### Exercise prompt
Reproduce all of the material, replacing every occurrence of "Screen dimensions" with "Display size" and leaving everything else unchanged.

### Information shown
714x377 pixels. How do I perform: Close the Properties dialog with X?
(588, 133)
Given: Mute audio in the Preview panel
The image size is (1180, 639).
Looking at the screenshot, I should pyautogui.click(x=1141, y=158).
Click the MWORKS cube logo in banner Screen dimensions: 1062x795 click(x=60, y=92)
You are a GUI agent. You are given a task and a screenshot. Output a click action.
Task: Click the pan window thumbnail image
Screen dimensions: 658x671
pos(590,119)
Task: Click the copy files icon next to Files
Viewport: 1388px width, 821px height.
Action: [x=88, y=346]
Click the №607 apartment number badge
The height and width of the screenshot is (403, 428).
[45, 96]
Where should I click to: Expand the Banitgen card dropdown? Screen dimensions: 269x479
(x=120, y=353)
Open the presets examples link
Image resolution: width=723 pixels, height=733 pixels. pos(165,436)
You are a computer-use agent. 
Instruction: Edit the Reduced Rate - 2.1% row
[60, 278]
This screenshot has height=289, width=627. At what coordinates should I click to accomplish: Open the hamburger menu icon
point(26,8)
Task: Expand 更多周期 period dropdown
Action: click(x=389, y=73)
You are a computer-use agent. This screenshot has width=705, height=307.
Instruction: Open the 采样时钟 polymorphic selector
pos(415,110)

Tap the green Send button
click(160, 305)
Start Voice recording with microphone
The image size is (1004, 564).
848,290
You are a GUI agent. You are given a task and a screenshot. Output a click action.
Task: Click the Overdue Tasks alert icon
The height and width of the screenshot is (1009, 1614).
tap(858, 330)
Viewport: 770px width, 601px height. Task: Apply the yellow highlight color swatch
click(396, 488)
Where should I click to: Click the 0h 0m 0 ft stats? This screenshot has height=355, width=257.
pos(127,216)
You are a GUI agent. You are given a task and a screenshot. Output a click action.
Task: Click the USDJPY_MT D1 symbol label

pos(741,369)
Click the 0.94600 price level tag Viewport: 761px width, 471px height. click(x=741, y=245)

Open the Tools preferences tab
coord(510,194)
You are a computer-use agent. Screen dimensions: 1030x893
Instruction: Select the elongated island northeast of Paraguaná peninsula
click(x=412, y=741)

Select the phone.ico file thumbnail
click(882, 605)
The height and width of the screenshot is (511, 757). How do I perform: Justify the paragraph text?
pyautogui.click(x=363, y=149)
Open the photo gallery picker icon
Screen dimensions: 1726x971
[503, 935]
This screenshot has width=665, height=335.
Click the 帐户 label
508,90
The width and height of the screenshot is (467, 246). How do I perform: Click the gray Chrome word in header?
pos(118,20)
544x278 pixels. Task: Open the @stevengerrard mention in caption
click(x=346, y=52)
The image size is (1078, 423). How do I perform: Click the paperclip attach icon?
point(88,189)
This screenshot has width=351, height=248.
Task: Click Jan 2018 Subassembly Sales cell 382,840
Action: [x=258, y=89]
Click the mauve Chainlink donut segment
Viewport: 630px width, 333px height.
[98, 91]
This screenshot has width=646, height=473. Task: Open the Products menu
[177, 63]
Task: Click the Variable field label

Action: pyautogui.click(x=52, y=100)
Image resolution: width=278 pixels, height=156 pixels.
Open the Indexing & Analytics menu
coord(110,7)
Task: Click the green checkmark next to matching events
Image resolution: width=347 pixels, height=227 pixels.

### Result of the exercise
714x377 pixels. How do I perform: Close the Properties dialog with X?
(588, 133)
Given: Mute audio in the Preview panel
The image size is (1180, 639).
Looking at the screenshot, I should pyautogui.click(x=1141, y=158).
Click the MWORKS cube logo in banner Display size: 1062x795 click(x=60, y=92)
You are a GUI agent. You are given a task and a screenshot. Output a click action.
Task: Click the pan window thumbnail image
Display size: 658x671
pos(590,119)
Task: Click the copy files icon next to Files
Viewport: 1388px width, 821px height.
Action: [x=88, y=346]
Click the №607 apartment number badge
The height and width of the screenshot is (403, 428).
[45, 96]
Where should I click to: Expand the Banitgen card dropdown? Display size: 269x479
(x=120, y=353)
Open the presets examples link
Image resolution: width=723 pixels, height=733 pixels. pos(165,436)
You are a computer-use agent. 
Instruction: Edit the Reduced Rate - 2.1% row
[60, 278]
This screenshot has height=289, width=627. At what coordinates should I click to accomplish: Open the hamburger menu icon
point(26,8)
Task: Expand 更多周期 period dropdown
Action: click(x=389, y=73)
You are a computer-use agent. This screenshot has width=705, height=307.
Instruction: Open the 采样时钟 polymorphic selector
pos(415,110)

Tap the green Send button
click(160, 305)
Start Voice recording with microphone
The image size is (1004, 564).
848,290
You are a GUI agent. You are given a task and a screenshot. Output a click action.
Task: Click the Overdue Tasks alert icon
The height and width of the screenshot is (1009, 1614).
tap(858, 330)
Viewport: 770px width, 601px height. Task: Apply the yellow highlight color swatch
click(396, 488)
Where should I click to: Click the 0h 0m 0 ft stats? This screenshot has height=355, width=257.
pos(127,216)
You are a GUI agent. You are given a task and a screenshot. Output a click action.
Task: Click the USDJPY_MT D1 symbol label

pos(741,369)
Click the 0.94600 price level tag Viewport: 761px width, 471px height. click(x=741, y=245)

Open the Tools preferences tab
coord(510,194)
You are a computer-use agent. Display size: 1030x893
Instruction: Select the elongated island northeast of Paraguaná peninsula
click(x=412, y=741)

Select the phone.ico file thumbnail
click(882, 605)
The height and width of the screenshot is (511, 757). How do I perform: Justify the paragraph text?
pyautogui.click(x=363, y=149)
Open the photo gallery picker icon
Display size: 1726x971
[503, 935]
This screenshot has width=665, height=335.
Click the 帐户 label
508,90
The width and height of the screenshot is (467, 246). How do I perform: Click the gray Chrome word in header?
pos(118,20)
544x278 pixels. Task: Open the @stevengerrard mention in caption
click(x=346, y=52)
The image size is (1078, 423). How do I perform: Click the paperclip attach icon?
point(88,189)
This screenshot has width=351, height=248.
Task: Click Jan 2018 Subassembly Sales cell 382,840
Action: [x=258, y=89]
Click the mauve Chainlink donut segment
Viewport: 630px width, 333px height.
[98, 91]
This screenshot has width=646, height=473. Task: Open the Products menu
[177, 63]
Task: Click the Variable field label

Action: pyautogui.click(x=52, y=100)
Image resolution: width=278 pixels, height=156 pixels.
Open the Indexing & Analytics menu
coord(110,7)
Task: Click the green checkmark next to matching events
Image resolution: width=347 pixels, height=227 pixels.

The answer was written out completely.